On this episode of "The Best of Boston Sports Tonight Podcast" with Tom Curran, Michael Holley, Tom Giles, and Kayce Smith...former Patriots offensive coordinator Charlie Weis joined us in-studio to discus a wide array of topics. Also, the Celtics look to close out the Bulls, and Lou Merloni weighs-in on another dominating effort by Chris Sale.

  • 0:41 - Former Patriots offensive coordinator Charlie Weis joins BST to discuss what it was like coaching Tom Brady early in the quarterback’s career and how it came about that the Patriots drafted Tom Brady in the 6th round.
  • 3:18 - Weis gives us an insight into what Bill Belichick is like during the NFL draft, how trades are made while the draft is going on, and why the Patriots have struggled with getting tall wide receivers.

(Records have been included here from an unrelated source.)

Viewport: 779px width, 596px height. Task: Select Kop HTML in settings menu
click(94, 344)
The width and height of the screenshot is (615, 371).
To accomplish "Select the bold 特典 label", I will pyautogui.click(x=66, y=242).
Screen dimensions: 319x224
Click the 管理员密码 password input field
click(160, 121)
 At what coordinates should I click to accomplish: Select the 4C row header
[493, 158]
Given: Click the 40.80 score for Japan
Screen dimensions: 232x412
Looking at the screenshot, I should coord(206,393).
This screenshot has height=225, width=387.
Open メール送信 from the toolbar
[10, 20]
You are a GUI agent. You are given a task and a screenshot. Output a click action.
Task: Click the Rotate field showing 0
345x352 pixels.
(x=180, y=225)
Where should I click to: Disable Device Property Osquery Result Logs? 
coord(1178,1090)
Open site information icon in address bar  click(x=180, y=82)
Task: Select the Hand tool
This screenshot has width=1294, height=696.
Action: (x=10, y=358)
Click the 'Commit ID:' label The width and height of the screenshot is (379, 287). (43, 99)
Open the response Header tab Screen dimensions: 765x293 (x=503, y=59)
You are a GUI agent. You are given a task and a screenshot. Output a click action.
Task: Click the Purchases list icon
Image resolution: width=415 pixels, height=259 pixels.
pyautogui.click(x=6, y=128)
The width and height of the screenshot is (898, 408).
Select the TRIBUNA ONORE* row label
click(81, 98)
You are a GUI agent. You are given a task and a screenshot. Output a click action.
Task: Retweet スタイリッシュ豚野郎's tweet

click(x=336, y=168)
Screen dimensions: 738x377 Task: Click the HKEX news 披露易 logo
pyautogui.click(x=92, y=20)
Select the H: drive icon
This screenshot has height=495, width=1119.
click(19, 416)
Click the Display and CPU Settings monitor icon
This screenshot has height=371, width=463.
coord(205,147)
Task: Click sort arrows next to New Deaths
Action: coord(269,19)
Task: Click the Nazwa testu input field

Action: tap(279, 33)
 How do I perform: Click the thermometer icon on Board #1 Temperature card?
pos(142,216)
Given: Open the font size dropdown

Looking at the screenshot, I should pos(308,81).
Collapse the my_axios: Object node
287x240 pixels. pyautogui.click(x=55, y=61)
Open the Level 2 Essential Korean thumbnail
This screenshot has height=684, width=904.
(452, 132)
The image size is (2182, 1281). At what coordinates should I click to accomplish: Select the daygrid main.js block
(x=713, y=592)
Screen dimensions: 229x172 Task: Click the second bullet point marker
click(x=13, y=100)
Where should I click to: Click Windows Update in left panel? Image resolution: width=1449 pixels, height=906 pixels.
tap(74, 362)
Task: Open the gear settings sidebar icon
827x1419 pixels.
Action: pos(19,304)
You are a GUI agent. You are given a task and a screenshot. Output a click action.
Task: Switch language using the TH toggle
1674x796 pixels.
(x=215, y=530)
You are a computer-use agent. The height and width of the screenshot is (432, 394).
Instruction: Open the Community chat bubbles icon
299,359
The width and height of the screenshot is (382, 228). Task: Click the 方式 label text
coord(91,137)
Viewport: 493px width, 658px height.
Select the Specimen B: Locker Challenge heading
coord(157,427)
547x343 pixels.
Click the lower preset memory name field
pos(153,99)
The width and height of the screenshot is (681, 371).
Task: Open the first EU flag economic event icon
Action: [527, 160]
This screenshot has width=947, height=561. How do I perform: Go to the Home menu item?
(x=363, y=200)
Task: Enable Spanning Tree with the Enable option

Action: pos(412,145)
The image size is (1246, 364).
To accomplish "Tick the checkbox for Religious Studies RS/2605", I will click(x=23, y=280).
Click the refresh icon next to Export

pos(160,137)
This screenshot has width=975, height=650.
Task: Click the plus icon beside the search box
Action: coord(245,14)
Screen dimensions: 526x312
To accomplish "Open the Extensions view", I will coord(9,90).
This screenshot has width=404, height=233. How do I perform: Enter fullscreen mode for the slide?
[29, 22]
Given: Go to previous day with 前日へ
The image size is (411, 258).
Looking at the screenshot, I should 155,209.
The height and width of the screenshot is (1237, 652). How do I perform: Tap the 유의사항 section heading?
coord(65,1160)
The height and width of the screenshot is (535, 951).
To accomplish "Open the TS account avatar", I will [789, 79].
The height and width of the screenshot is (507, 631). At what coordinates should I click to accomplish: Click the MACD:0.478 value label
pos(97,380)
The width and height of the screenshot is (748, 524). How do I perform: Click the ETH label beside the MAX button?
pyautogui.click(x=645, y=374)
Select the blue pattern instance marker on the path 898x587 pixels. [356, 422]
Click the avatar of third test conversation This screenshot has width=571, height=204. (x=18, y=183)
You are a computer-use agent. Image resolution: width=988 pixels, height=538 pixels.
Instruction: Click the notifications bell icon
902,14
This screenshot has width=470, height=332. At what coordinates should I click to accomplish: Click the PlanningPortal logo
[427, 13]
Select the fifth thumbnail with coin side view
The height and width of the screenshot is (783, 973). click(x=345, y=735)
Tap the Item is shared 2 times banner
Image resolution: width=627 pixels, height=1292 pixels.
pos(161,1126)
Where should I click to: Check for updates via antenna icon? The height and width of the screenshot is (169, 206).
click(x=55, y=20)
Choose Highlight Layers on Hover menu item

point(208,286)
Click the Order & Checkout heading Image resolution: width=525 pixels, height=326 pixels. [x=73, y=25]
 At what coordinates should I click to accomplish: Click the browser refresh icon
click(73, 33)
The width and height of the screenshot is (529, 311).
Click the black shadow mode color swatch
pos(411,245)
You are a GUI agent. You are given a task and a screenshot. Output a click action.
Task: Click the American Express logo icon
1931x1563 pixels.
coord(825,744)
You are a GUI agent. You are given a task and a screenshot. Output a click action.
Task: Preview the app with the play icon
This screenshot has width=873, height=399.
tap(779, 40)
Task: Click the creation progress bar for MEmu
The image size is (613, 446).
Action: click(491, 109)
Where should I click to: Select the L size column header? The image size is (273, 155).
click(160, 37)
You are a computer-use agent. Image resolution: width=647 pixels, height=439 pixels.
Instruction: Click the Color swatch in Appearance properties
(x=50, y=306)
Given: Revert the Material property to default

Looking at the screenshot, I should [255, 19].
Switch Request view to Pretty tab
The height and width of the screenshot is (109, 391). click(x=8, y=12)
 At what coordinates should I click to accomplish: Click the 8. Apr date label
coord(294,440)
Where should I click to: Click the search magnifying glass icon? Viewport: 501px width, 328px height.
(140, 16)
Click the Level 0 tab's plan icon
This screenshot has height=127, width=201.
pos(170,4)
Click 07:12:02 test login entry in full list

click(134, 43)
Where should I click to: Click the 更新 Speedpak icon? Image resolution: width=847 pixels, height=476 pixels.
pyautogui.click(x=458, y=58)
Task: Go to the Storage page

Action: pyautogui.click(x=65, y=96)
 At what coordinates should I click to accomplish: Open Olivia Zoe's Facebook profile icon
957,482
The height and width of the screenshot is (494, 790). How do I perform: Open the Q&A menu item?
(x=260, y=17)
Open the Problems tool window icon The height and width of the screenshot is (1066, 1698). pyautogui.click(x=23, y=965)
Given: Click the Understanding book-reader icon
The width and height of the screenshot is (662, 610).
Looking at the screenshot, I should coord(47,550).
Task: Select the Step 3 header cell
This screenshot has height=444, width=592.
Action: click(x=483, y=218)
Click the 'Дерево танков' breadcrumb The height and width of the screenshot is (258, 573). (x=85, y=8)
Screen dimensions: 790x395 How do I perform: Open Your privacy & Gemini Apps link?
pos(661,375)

  • 7:38 - Weis tell us which quarterback in this year’s draft he thinks will be the best pro and how Jimmy Garoppolo compares to the QB’s in this draft class.
  • 11:15 - Discussion on if the Celtics would have a 3-2 series lead if Rajon Rondo did not get injured and how the Celtics have found a way to get the job done.
  • 15:37 - Lou Merloni joins BST to talk about Chris Sale once again dominating but not getting the win because of the lackluster Red Sox offense, and John Farrell letting Sale pitch in the 9th inning this time around.